Terranigma zum Beispiel. Da geht es schließlich um nicht weniger als die Neuerschaffung der Erde, was das SNES damals als Konzept visuell schon hart an die Grenzen seiner grafischen Leistungsfähigkeit gebracht hat. Man stelle sich vor, diese Idee trifft auf die modernen HD-2D-Möglichkeiten, die Square-Enix sich selbst gegönnt hat - ein Terranigma 2.0 könnte eine bemerkenswerte Erfahrung werden! Zeit wäre es, schließlich hat dieser Klassiker seit seinem originalen Release 1995 kein Remake mehr gesehen.
Zweifellos ganz weit vorn mit dabei ist aber Chrono Trigger. Eines der legendärsten, wenn nicht gar das legendärste SNES-Rollenspiel überhaupt.
Es wäre wie geschaffen für eine Neuauflage im frischen Look: Es bringt eine grandiose Geschichte mit, einprägsame Charaktere, zeitlos gute Musik, die ganz dringend eine orchestrale Neuinterpretation benötigt, und insbesondere sehr markante, immer einzigartige Spiel-, weil Zeitwelten.
Spannendes kleines Detail dabei: Am 27. Februar 2018 erschien Chrono Trigger als PC-Port für Windows-Rechner.
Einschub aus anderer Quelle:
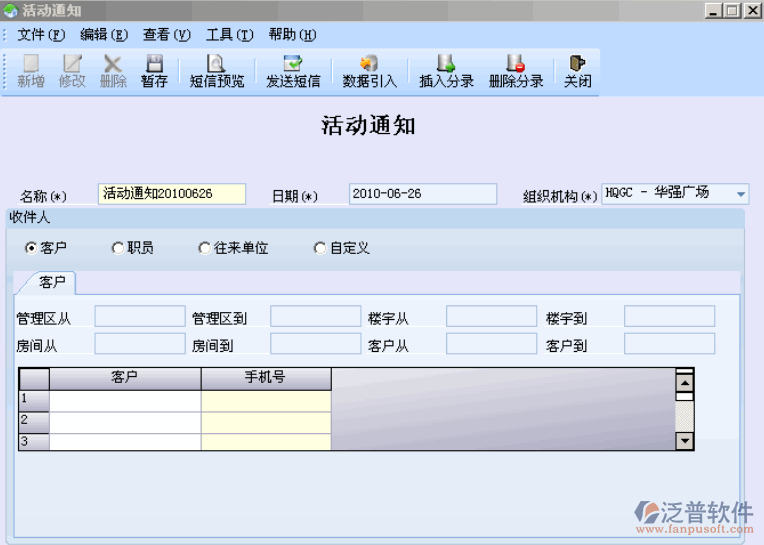This screenshot has height=545, width=764.
Task: Switch to the 客户 tab
Action: pos(52,283)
Und zwar nur als PC-Port, satte neun Jahre nach der zuvor aktuellsten Version für den Nintendo DS. Warum gab es nicht auch eine Version für die Download-Portale der Spielkonsolen? Die sollten doch eigentlich die meisten potenziellen Käufer einer Chrono-Trigger-Version bieten?
Keine fünf Monate später erschien mit Octopath Traveler 1 dann der Urvater der HD-2D-Spiele. Zu diesem Zeitpunkt muss Square-Enix also bereits gewusst haben, dass sie eine neue Technik entwickeln, die sich super für Remakes aus der 16-Bit-Ära eignen würde. Und vielleicht wollte man sich kein mögliches Interesse der Konsolenspieler an einem HD-2D-Chrono-Trigger verbauen, indem man den PC-Port auch für Konsolen verfügbar macht. Mag eine gewagte Theorie sein, aber möglich und logisch wäre sie.